Now I need to read up more on how vllm works because the model sometimes starts spewing long lists of related names and adjectives, I've probably messed something up.

msfjarvis

What kind of models are you running on a 3090? I was under the impression that most useful models need at least 48 to 64 gigs of VRAM to run properly, hence the popularity of Apple M-series chips in the space due to their integrated memory design.
- ocramz
  
  Qwen3.6-27B-MTP quantized at Q5_K_M, which comes in at about 19GB VRAM
  
  and they observe 32 tokens/s inference rate on the V100. So by fitting a model with more bits per weight, the 3090 might even produce better quality (at ~10x the price of the aftermarket datacenter-grade stuff)
  - msfjarvis
    
    Qwen3.6-27B-MTP quantized at Q5_K_M [...] they observe 32 tokens/s inference rate
    
    Wow, that's pretty good. My experience with older Qwen models was much worse but I think I didn't use the right variant since there were so many on Hugging Face.
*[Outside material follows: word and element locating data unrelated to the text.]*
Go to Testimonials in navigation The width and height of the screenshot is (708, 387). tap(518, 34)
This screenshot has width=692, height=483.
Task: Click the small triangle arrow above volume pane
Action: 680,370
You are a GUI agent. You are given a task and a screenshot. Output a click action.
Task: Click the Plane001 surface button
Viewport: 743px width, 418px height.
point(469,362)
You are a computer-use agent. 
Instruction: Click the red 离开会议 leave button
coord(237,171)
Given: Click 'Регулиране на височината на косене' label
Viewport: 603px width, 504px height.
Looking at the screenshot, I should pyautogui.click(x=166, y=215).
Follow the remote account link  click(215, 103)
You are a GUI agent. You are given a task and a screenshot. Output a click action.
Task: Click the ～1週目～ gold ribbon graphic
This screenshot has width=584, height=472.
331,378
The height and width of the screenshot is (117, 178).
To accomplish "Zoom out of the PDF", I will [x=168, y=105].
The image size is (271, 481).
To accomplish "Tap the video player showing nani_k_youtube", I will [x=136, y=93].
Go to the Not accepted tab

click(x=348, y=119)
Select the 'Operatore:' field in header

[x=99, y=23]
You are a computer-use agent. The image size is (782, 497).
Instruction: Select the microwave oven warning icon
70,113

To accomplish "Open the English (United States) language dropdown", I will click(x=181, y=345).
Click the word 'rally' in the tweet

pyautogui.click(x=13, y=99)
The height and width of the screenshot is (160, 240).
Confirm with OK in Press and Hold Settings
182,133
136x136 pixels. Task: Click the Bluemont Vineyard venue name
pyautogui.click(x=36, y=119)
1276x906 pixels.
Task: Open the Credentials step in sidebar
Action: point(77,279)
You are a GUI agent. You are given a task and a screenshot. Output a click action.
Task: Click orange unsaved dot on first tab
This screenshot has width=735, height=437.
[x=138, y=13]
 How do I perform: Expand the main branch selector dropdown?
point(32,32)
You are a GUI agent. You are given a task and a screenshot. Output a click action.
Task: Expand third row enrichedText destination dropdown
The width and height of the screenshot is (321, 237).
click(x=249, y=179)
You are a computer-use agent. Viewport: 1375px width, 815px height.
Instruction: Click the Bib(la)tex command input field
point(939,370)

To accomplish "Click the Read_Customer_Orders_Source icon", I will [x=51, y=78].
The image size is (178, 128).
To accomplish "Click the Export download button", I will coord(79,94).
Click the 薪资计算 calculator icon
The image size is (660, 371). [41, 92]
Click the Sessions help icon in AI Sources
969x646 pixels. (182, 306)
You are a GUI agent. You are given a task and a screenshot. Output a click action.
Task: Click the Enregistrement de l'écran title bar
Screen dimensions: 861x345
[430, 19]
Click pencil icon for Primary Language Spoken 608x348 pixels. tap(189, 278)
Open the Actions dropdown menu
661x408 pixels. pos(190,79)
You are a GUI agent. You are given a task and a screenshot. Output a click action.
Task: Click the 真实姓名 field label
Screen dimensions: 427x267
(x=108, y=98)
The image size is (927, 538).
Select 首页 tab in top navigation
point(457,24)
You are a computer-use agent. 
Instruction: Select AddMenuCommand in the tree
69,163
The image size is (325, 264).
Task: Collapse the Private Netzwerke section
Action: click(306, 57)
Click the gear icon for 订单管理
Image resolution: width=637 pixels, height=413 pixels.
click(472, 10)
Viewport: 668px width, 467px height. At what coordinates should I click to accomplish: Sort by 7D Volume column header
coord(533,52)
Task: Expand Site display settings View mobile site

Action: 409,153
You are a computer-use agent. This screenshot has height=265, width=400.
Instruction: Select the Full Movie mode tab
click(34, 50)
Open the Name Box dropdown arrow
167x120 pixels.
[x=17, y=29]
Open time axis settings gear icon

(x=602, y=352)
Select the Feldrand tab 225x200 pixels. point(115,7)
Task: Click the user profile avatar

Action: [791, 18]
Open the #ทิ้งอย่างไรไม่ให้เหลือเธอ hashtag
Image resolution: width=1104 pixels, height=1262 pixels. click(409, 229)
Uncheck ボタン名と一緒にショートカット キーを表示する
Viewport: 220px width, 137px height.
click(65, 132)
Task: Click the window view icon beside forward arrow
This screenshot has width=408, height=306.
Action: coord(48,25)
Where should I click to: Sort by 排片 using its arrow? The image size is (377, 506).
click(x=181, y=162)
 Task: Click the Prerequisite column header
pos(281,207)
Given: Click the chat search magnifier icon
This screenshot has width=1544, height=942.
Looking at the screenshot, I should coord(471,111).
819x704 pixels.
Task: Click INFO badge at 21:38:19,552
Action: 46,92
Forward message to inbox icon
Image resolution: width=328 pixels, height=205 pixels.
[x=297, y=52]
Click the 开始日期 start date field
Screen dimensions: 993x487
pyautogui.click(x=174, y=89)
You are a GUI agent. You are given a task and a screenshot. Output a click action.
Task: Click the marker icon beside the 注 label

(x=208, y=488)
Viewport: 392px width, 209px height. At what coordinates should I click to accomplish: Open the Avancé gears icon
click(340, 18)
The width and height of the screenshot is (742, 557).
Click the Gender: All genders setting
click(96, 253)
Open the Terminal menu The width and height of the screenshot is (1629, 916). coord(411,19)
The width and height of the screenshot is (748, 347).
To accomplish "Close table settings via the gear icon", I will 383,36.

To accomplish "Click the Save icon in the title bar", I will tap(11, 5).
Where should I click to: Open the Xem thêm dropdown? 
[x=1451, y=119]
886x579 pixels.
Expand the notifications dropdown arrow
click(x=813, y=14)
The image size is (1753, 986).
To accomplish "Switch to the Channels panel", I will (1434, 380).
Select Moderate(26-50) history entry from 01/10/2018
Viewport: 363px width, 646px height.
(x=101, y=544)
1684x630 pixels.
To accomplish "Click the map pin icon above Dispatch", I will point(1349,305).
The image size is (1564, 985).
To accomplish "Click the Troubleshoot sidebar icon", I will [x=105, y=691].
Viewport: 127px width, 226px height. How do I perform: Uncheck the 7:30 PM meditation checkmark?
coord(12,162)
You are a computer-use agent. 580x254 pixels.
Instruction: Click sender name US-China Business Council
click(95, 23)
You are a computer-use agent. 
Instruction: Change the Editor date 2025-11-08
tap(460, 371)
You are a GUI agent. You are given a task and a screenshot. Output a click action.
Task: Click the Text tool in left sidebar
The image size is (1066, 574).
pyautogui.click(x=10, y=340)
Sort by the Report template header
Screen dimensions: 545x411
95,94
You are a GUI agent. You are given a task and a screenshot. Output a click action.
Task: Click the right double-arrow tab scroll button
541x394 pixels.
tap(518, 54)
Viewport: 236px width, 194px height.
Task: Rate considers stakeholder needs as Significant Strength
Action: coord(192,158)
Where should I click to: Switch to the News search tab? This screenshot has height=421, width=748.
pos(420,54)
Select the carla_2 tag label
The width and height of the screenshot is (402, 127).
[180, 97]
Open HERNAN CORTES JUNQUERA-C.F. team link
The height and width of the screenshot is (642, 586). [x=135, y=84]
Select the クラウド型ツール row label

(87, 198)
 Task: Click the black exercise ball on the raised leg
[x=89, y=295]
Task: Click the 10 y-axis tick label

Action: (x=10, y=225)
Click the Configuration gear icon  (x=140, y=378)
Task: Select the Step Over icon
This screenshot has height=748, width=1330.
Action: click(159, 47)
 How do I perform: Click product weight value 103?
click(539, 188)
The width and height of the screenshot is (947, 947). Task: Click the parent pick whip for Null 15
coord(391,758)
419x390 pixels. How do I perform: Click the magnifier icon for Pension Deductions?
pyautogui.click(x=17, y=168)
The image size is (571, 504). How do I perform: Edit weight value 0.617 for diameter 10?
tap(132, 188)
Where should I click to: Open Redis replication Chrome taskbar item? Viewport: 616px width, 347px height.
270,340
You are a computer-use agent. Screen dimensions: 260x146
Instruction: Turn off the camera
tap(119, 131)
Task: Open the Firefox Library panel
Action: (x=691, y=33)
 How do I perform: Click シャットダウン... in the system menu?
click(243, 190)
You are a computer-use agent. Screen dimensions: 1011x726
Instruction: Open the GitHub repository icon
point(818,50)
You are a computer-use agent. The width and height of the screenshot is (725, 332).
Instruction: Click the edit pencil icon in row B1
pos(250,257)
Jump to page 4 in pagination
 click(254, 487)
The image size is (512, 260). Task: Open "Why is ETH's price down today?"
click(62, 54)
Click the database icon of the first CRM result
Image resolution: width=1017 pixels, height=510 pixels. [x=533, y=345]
Could I trouble you for a link to the version you're running? Thanks!
    
    ocramz
    
    could be this one? https://huggingface.co/unsloth/Qwen3.6-27B-MTP-GGUF
  - lor_louis
    
    I followed unsloths' tutorial to get qwen 3.6 working pretty well, I already had a 3090 for gaming so the second OEM I got for cheap (ish) lets me run K_XL versions of Q5 and I wanted to investigate Q6 and Q8 this weekend
- ocramz
  
  they also come pre-packaged for that matter, but "3 months manufacturer warranty" and off you go :
  
  https://www.ebay.com/itm/297819576914?_skw=Tesla+V100+SXM2+16GB%5C&itmmeta=01KSZ34MHVY4GWY9AJ3JW9V594&hash=item45576e1a52:g:kuUAAeSw0lVp946F&itmprp=enc%3AAQALAAAA8GfYFPkwiKCW4ZNSs2u11xAvcd881EUrq8Wfyf%2FskKSleHGaA6tHR1zTm7pRZJ1zt3OO%2F5UH8lMPUXjqHIzW4mICUYuPLqiDyxont6TWeF%2FvOtrcT30y3XD6YiQsJUpKU9Ph%2F9wQ6h0eglYNE5cjJSWlYz3BHoMdcT7QfPQM%2FAC0oPN1V62RYfC1lK7W7mNMwluDbU2zZJVNa%2BHG%2BlMFKz09yyMAViypQ8MIq1vpYt6x3dMPp9kasxvv7FfZbOrv0ByUFGP44yIdW%2FUlNZPoBOh0K9BcjVfzba7uITbmy0uQHYeCT9IUK19C%2B9Asz52pIg%3D%3D%7Ctkp%3ABk9SR4jJkuPPZw
  - nelson
    
    oh that is really tempting. I assume this doesn't have the fan hack the post here talks about.